Al-Qaeda now aiming to overthrow secular regimes By Walter Pincus in Washington June 17 2002
A small cadre of al-Qaeda leaders has refined the terrorist organisation's strategy to use small-scale attacks to destabilise and ultimately overthrow secular governments in Islamic countries, United States intelligence officials say.
The al-Qaeda leaders were also continuing to plan larger, sophisticated attacks on US targets, the current and former senior officials at the CIA and FBI said.
The car bomb attack on the US consulate in Karachi on Friday is part of what US analysts believe is al-Qaeda's strategy since being driven from its headquarters in Afghanistan.
The smaller attacks, once directed at targets worldwide, have been revised to use recruits prepared to die in strikes against US, Western and Jewish targets in countries where the population is Muslim but the government is secular.
Intelligence officials believe the goal is to overthrow the government of countries such as Pakistan, Egypt and Jordan and establish a "Muslim state in the heart of the Islamic world".
advertisement advertisement This idea was outlined late last year by Ayman Zawahiri, a former head of Egyptian Islamic Jihad and since 1998 considered Osama bin Laden's top deputy and chief of policy and strategy.

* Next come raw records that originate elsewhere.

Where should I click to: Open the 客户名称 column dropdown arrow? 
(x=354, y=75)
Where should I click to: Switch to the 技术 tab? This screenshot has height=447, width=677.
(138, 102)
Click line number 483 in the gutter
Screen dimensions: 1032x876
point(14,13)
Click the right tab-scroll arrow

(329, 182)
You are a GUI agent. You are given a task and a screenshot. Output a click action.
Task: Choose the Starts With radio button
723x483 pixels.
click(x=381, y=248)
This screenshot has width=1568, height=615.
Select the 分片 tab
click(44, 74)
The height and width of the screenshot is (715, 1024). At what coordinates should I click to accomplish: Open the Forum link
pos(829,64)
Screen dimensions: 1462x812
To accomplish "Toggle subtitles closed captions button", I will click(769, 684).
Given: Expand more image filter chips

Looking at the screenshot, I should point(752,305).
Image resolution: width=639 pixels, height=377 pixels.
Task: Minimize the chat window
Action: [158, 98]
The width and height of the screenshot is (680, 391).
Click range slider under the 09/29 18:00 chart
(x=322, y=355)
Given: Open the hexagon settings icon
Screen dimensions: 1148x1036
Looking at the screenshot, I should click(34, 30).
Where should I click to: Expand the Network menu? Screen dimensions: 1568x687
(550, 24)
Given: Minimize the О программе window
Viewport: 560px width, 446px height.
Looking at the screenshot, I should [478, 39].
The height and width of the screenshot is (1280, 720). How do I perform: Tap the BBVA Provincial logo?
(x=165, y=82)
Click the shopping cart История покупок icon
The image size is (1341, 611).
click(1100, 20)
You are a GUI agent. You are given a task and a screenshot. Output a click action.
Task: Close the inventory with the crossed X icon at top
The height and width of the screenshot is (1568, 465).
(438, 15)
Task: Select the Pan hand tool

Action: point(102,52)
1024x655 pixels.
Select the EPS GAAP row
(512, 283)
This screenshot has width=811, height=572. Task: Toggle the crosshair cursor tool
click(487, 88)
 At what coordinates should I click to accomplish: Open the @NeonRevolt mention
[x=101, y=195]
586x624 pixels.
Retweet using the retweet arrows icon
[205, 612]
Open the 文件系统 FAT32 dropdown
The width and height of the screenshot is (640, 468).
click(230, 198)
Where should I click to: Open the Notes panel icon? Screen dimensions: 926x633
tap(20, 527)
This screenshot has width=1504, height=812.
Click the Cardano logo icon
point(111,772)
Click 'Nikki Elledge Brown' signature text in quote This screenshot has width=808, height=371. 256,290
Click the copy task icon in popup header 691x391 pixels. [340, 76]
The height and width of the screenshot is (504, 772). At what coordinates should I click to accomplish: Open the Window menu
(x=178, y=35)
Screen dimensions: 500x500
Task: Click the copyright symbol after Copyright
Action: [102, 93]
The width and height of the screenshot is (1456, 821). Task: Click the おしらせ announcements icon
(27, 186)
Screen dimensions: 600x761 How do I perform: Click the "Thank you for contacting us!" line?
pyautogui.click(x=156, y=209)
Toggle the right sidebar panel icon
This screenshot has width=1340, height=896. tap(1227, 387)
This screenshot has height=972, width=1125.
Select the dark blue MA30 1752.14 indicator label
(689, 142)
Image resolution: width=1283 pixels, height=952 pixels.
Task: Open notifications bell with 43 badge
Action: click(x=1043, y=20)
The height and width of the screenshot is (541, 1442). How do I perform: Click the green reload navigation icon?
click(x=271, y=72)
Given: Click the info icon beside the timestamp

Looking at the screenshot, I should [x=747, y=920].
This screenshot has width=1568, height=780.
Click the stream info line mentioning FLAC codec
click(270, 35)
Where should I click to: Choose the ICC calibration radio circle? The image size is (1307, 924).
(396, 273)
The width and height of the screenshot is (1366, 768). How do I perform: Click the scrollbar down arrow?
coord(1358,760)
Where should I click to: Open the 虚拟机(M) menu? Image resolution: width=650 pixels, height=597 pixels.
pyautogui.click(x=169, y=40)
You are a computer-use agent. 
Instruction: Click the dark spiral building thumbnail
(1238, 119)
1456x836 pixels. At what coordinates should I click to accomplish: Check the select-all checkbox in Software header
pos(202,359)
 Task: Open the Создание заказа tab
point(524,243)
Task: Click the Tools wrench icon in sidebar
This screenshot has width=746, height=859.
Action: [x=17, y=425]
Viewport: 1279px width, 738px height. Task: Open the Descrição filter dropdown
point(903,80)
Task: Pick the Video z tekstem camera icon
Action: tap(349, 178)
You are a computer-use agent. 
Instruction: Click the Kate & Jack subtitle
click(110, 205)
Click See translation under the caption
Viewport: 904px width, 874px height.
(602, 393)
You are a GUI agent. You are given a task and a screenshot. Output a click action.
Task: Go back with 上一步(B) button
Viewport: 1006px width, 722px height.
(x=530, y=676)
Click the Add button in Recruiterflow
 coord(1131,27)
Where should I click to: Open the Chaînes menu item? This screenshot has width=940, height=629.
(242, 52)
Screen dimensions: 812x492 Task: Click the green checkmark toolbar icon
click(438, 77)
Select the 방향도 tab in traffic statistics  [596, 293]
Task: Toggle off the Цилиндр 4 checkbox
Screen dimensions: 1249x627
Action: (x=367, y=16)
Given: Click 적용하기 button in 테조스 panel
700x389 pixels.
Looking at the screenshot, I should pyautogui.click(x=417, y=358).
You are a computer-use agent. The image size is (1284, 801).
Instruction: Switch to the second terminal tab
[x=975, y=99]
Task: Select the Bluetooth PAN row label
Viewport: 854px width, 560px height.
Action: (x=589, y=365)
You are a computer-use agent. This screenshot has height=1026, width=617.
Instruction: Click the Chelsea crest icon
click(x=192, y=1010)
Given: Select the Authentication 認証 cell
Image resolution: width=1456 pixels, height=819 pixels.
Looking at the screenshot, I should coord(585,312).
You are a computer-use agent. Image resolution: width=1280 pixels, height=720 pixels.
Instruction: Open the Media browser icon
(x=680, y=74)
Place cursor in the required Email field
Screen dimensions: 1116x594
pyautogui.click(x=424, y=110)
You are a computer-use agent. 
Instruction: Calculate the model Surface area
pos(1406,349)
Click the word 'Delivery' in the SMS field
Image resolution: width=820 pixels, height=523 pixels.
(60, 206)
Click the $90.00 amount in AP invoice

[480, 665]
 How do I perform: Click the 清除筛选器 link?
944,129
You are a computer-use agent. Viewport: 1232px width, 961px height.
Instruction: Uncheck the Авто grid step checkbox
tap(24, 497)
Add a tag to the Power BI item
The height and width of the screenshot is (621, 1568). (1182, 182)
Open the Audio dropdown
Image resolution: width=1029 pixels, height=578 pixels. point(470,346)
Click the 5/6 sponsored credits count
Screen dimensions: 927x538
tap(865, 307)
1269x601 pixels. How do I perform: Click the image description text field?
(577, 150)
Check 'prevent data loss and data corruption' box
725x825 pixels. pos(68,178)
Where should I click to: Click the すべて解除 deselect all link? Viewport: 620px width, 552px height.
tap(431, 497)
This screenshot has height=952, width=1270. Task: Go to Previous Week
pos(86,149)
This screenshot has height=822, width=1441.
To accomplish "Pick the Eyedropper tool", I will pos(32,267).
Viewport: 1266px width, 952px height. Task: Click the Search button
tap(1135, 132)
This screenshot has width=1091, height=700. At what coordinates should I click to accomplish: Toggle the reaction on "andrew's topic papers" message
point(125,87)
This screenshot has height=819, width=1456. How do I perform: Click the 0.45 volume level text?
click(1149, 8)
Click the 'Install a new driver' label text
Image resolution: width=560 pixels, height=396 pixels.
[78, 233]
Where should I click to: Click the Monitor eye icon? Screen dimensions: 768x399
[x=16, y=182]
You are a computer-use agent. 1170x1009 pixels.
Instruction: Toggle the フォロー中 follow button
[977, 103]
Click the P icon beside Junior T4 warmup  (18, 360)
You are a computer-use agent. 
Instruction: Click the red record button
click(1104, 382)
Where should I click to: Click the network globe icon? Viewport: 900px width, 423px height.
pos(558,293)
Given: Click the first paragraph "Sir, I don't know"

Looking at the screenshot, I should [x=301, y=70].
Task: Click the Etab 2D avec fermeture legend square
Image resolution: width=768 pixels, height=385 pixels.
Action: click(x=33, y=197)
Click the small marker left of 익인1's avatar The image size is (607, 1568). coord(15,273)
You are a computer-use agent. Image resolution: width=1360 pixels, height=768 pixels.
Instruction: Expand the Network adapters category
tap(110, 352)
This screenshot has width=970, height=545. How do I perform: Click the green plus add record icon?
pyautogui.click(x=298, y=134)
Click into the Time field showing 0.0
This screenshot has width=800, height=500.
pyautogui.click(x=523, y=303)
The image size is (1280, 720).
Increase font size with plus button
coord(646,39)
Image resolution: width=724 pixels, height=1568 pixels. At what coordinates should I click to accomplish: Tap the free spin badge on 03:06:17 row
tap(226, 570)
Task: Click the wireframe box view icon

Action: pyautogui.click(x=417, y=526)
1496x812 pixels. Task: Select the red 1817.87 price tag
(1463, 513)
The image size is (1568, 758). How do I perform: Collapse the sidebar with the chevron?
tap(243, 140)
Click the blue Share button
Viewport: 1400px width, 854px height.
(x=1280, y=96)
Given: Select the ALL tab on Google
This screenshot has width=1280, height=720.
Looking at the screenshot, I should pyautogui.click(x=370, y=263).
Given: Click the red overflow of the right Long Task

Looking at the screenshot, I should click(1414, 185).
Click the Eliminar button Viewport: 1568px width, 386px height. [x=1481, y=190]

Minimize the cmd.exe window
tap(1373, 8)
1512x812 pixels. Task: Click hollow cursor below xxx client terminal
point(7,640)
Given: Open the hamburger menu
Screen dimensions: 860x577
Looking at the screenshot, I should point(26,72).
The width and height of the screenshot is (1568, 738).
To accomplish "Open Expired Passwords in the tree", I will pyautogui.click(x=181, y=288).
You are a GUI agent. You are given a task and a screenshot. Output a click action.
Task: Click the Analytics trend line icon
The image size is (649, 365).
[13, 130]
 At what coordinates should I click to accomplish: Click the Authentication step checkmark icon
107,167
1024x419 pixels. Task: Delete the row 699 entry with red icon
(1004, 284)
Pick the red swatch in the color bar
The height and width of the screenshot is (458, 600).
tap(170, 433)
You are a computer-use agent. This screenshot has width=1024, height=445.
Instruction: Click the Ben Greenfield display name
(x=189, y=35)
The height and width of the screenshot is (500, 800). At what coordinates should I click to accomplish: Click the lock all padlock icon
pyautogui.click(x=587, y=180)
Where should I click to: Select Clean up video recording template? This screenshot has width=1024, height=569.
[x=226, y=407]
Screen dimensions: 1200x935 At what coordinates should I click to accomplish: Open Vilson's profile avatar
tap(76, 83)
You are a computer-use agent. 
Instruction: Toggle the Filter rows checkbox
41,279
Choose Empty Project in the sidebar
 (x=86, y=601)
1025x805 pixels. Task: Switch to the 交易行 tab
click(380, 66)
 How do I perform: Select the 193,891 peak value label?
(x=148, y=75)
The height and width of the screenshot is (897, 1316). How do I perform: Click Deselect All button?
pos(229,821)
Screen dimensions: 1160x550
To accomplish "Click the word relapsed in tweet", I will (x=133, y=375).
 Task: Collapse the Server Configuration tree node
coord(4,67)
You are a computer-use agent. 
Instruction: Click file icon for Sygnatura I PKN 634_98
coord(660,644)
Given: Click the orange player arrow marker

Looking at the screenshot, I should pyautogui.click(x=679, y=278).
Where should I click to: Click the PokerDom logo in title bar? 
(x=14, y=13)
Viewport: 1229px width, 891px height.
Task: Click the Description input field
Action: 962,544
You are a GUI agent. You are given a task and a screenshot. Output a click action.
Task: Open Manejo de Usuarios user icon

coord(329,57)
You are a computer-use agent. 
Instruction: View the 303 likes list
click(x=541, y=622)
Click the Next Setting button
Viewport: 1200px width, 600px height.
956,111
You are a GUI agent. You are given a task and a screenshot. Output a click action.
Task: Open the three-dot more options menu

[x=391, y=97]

Like bin Laden, Zawahiri remains at large.
At the heart of al-Qaeda was a core group that might not be as large as previously estimated, one analyst said. He put the core number at "16 to 18, with some now dead and others in jail".
But the leadership still had the ability to reach out to hundreds if not thousands of Islamic extremists who had networked after training at al-Qaeda camps in Afghanistan from the mid-1990s to early last year. They still met in Pakistan, the analyst said.
Meanwhile, US politicians voiced bipartisan support for expanded plans by the Bush Administration to topple Iraq's President Saddam Hussein, including the possible use of CIA and Special Forces teams authorised to kill him if they are threatened.
"We need a regime change in Iraq," said Senator John McCain, a Republican member of the Senate armed forces committee. "But we have to be prepared to do whatever is necessary to bring about this regime change."
The Senate majority leader, Democrat Tom Daschle, said: "The question is how do we do it and when do we do it."
Earlier this year President George Bush signed an intelligence order directing the CIA to undertake a covert program to topple Saddam, The Washington Post reported at the weekend.
In Baghdad, Iraq's Foreign Minister, Naji Sabri, said US plans to overthrow Saddam were nothing new.